▸ **所给记录**:
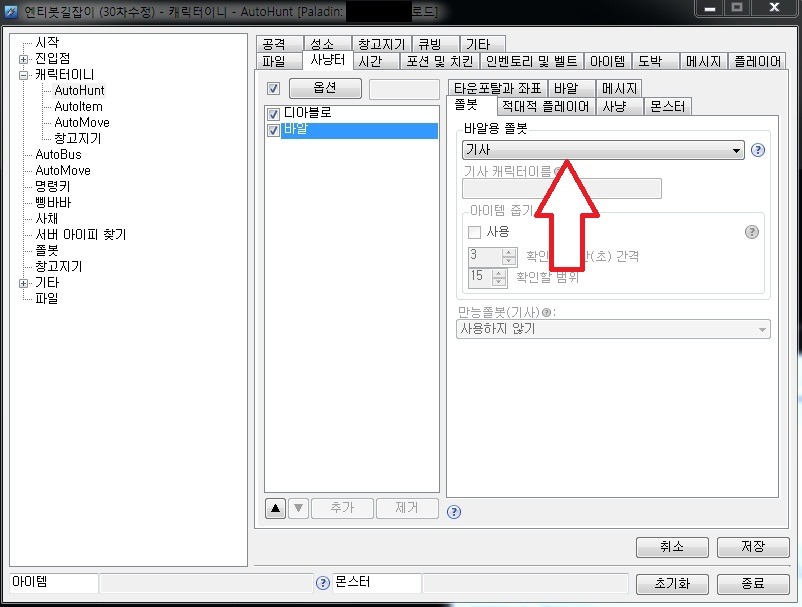Select AutoItem in the tree
Screen dimensions: 802x607
[78, 106]
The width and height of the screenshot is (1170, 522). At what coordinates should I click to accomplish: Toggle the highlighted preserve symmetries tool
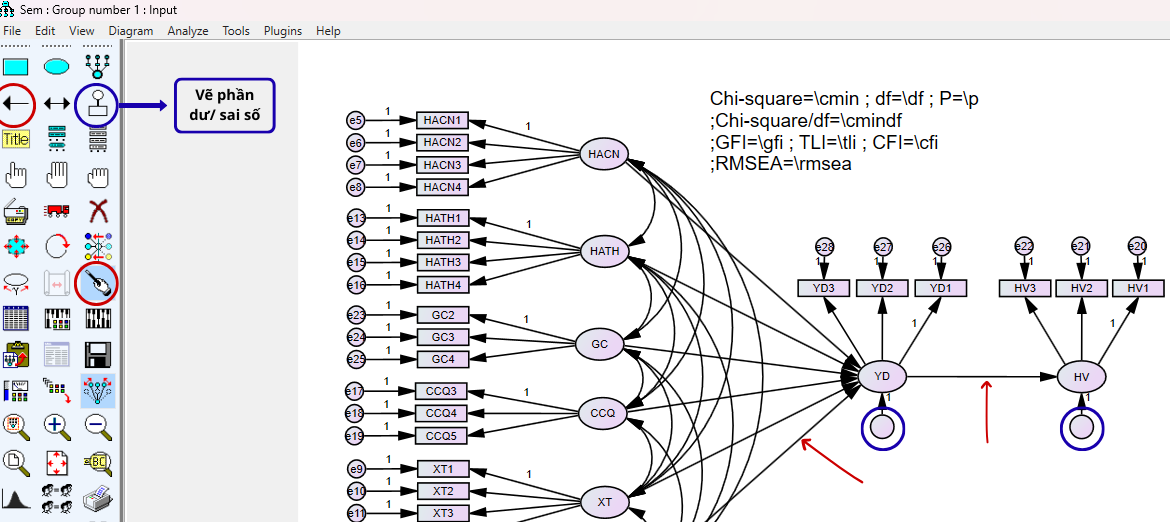(97, 390)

▸ **任务说明**: 将上方各行逐字照录，答案中略去图片。

▸ **习题解答**:
Select AutoItem in the tree
Screen dimensions: 802x607
[78, 106]
The width and height of the screenshot is (1170, 522). At what coordinates should I click to accomplish: Toggle the highlighted preserve symmetries tool
(97, 390)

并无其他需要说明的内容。